Figure 9. Printer Web Service.

 · Central Communication Devices

NINJA PingU also identifies industrial central communication devices targeted at building automation and energy efficiency among others.
Figure 10. Central Communication Device.

 Restaurant Management Services

NINJA PingU is also able to identify Restaurant Management Services. These allow you to change prices of the food, download client lists, see the current waiters, change settings, book tables, etc..
Figure 11. Restaurant Management Service.

 Measurement Control Data Logger Devices

The Service discoverage plugin also identifies some data logger devices  that provide some information of temperature and some data of the devices attached.
Figure 12. Measurement Control Data Logger Device.
.

Performance Experiment

To test the NINJA PingU's performance the following experiment was carried out.

The experiment setup was made in my home laptop, in a 100mbps network, an analysis from targeting 74.1.0.0 to 74.150.1.1 (about a million hosts). We targeted the port 80 in those hosts to identify web servers. Only one thread was used, increasing it made my router to crash.

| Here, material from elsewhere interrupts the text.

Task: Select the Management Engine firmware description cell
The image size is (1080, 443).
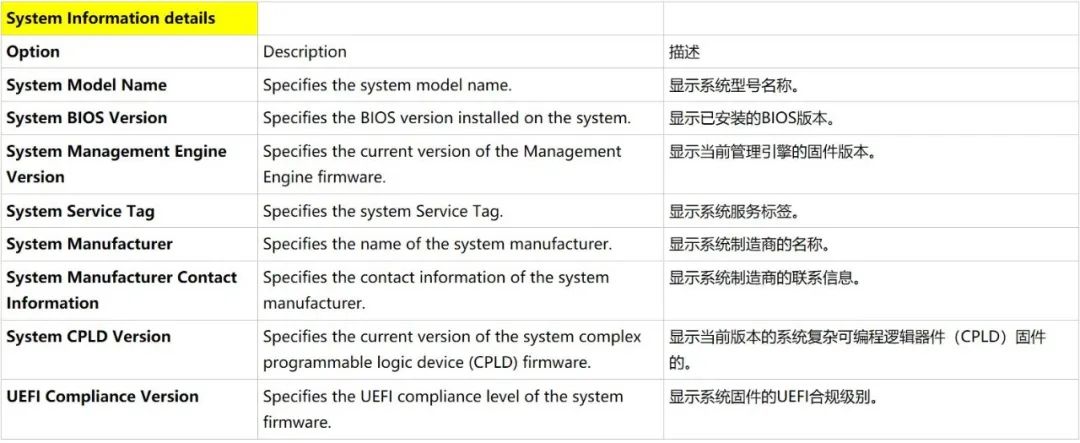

As shown in Figure 13, the scan took about 18 seconds and 1 million hosts were scanned and 10 thousand replied with an HTTP Message.
Figure 13. NINJA PingU Performance Plot.

On average, more than half million services were scanned every second and more than 5 hundred were found every second.

Unfortunately, network bandwidth was a huge bottleneck, if you happen to have access to a better network and you carry out some scan I will be very glad to hear you thoughts.

If you find this interesting or not interesting I will be very glad to hear about it.